Chapter 23

MOM, AGAIN? ARE YOU SERIOUS?” I ask the moment I step through my front door later that afternoon. I’m going to become that girl whose house and clothes just always smell like spaghetti and meatballs. We’ve literally eaten it three days this week.

“I know, I know, I know, but it has to be perfect because Monsignor just called and guess how many tickets have been sold for the dinner?” she asks as I round the corner into the kitchen.

“I don’t know. How many?” I ask.

“Guess!” She clasps her hands in front of her chest.

“Two hundred?”

“More!” Now she’s bouncing up and down on her toes.

“Three hundred?”

“Mo—”

“Oh my gosh, Mom, just tell me!”

“Six hundred tickets!” she screams. “Can you believe it? I went and invited a few other local churches and it really paid off! It’s going to be the biggest one yet!

We can’t even fit that many at once in the hall, so we’re going to have to do it in two shifts.

Which means I have a favor to ask. I know you were supposed to help in the kitchen, but we really need more servers than anything.

What do you think about asking some of your friends to do it with you, maybe Ryan, too? ” she asks expectantly.

I don’t know if Ryan will ever text me again after how I left things when he dropped me off. I don’t even know if I want him to text me… but I have other friends I could ask.

“Uh, sure. Okay. I’ll probably ask Nora next time I see her.” I smile to myself, imagining her in the mandatory black pants and white button-down, serving the public, carrying a tray full of plates and pouring glasses of red wine. It could actually be really fun.

“Great, and I already recruited Savannah and Rory. I called their moms this morning,” Mom says, and I deflate a little.

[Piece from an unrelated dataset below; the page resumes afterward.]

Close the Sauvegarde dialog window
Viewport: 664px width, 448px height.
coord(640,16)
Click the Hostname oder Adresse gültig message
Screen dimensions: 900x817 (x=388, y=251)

“Oh, uhh…” I try to imagine them hanging out with Nora, but I can’t.

“What? Did something happen between you three?” she asks.

“I don’t know. Not really, I guess. It just… feels like I’m growing apart from them,” I tell her, leaning against the counter. She turns the burner off under her sauce and comes to stand beside me.

“How so?” she asks.

I can’t very well tell her about Truck Night, because she thinks I went out to see a movie with them, but it really isn’t just that night.

“Things just don’t feel like they used to.

They’re just… different. We’re different.

We used to just be able to hang out at each other’s houses and eat snacks and watch movies and stay up late, and that was enough.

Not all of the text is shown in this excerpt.